Absurd scenes followed: MoltMatch (agent version of Tinder) and Molthub (an agent version of Pornhub filled with “self-play” videos) swiftly appeared.
People even started offering their “human bodies” on Rentahuman.ai, allowing AI agents to rent humans to perform tasks in the “real physical world (Meatspace)”—one X user claimed he actually received $100 for standing an hour holding a sign that said “An AI paid me to hold this sign.”

Machine Society Inside the Black Box
Beneath the fanatical appearance, tech geeks are observing a fascinating microcosm: what happens when multiple AI agents collaborate?
Noam Schwartz, CEO of cybersecurity company Alice, built five agents with OpenClaw in 20 minutes, responsible for information security, scheduling, management, and even health monitoring. “They all work autonomously without my intervention,” Schwartz marveled.
An interesting discovery: different large models give agents distinctly different “personalities.”
- OpenAI’s model: Described as a “spreadsheet maniac.” Adam Binksmith, director of the nonprofit AI Digest, noted OpenAI’s o3 model sometimes fabricates files, leading other agents on a futile “wild goose chase.”

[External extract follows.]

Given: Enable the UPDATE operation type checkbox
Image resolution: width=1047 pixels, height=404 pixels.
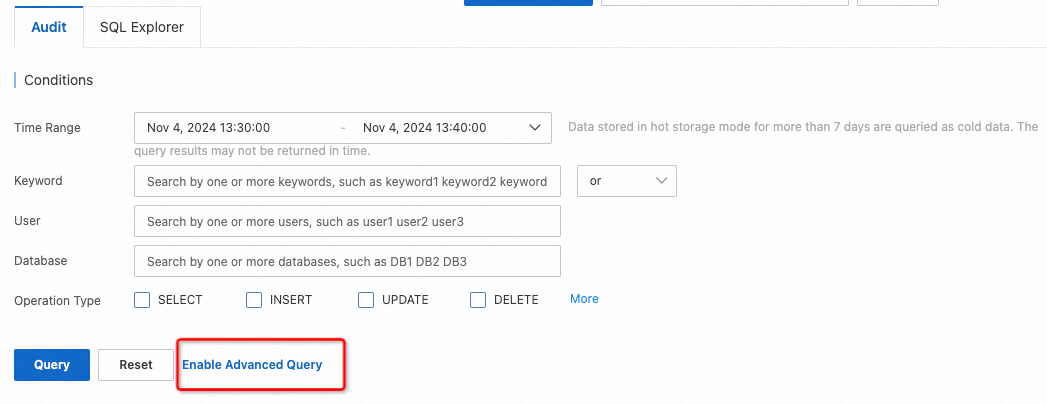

- Google’s Gemini model: Shows a “naming obsession.” In AI Digest’s “AI Village” experiment, Gemini 3 Pro, when deciding to find webpage URLs, even cited a so-called “Obvious Law” with great seriousness.
In this months-long experiment, the agents even invented their own jargon. To remind themselves they’re on different computers and can’t access each other’s files, they came up with the “Archipelago Principle,” likening themselves to independent islands.

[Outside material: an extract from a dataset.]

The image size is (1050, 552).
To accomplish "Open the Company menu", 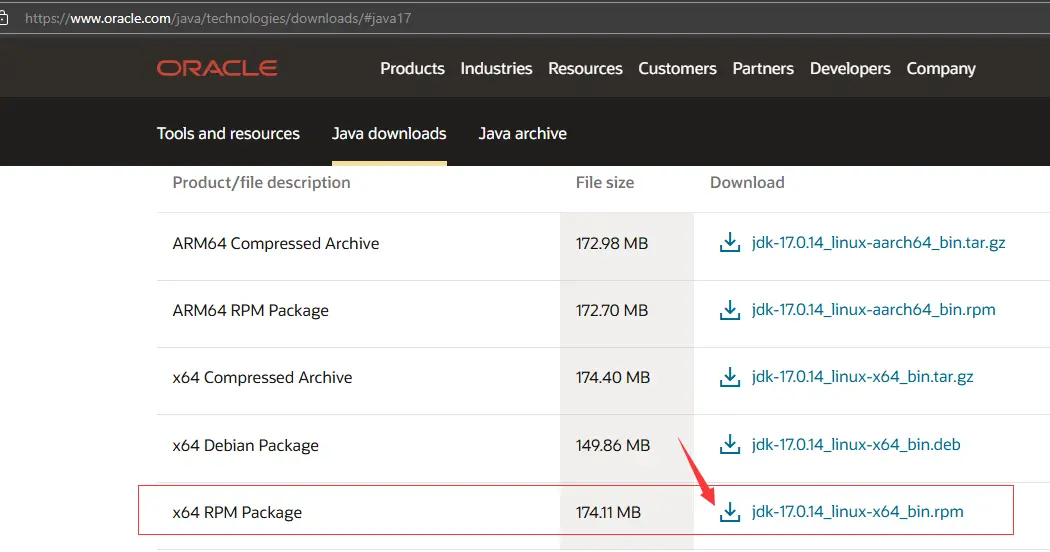I will click(940, 68).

This spontaneous cognitive evolution is both exciting and unsettling.
Reconstructing the Internet: Civilizational Step and Identity Crisis
This technological evolution is reshaping our understanding of the internet. Rosebud CEO Chrys Bader believes future social media will become learning grounds for agents, where they evolve by studying each other’s posts—possibly a “civilizational step.”
But this also brings unprecedented challenges. Tiago Sada, Chief Product Officer of Tools for Humanity (co-founded by Sam Altman), predicts the future internet will be mostly composed of agents. As agents operate longer, distinguishing “agent or human” will be key to maintaining network order.
“We’re witnessing insane acceleration in intelligence and agent capabilities,” Sada said. To address this, the company released OneMolt software last weekend (written by AI), allowing users to verify their agent’s ownership. This establishes a necessary “proof of human” mechanism for keeping the internet running properly.
The Dawn of Personal Agents
Despite ongoing concerns about network security, this hasn’t dampened OpenClaw founder Peter Steinberger’s optimism.
This open-source developer, who traveled between Vienna and London while developing PDF software, is now receiving hero-like treatment in San Francisco. At the first ClawCon held at Frontier Tower in downtown SF, hundreds flocked just to see him. Venture capitalists started “hunting” him, and top AI companies offered olive branches.
Offline Ventures co-founder Dave Morin sighed, it’s the first time since the late 2000s he’s felt such strong technological excitement. “The era of personal AI has finally arrived.”
Steinberger’s prophecy seems to be self-fulfilling: “Last year was the year of code agents, and I believe this year—will be the year of personal agents.”
In this spring being restructured by code, Silicon Valley is convinced he’s right.